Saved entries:
- - - - -

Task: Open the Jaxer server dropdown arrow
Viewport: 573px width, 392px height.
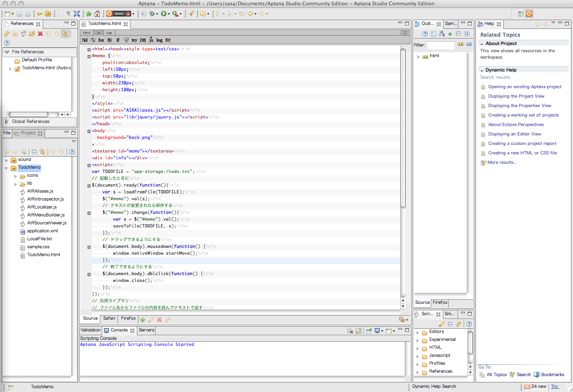Action: (134, 14)
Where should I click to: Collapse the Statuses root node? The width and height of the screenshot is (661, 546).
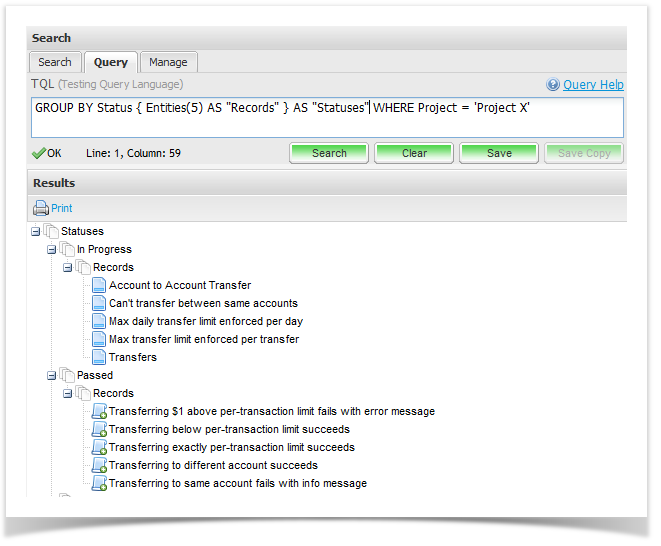[36, 232]
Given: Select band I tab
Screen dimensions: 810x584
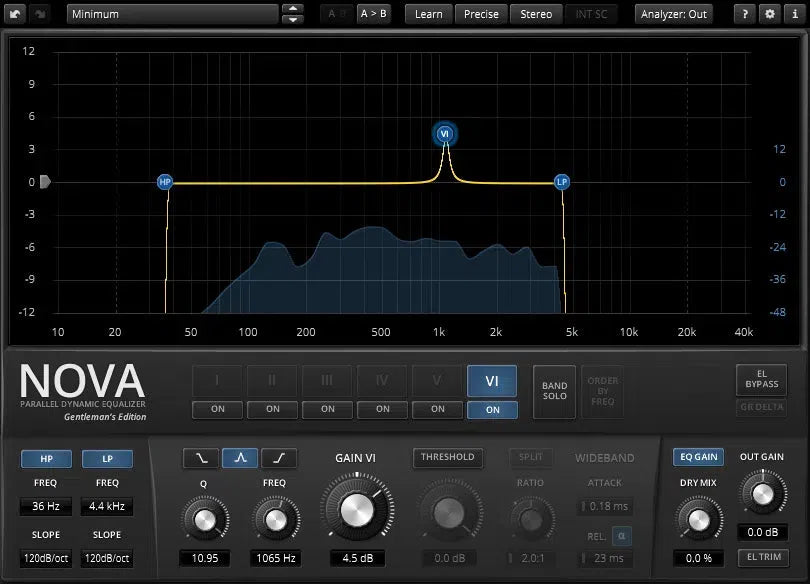Looking at the screenshot, I should pos(217,381).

- - - - -

#### Work to be completed
Extract the entries in full, exactly as they are, minus the pictures.

#### Written response
Task: Open the Jaxer server dropdown arrow
Viewport: 573px width, 392px height.
Action: (134, 14)
Where should I click to: Collapse the Statuses root node? The width and height of the screenshot is (661, 546).
[36, 232]
Given: Select band I tab
Screen dimensions: 810x584
Looking at the screenshot, I should pos(217,381).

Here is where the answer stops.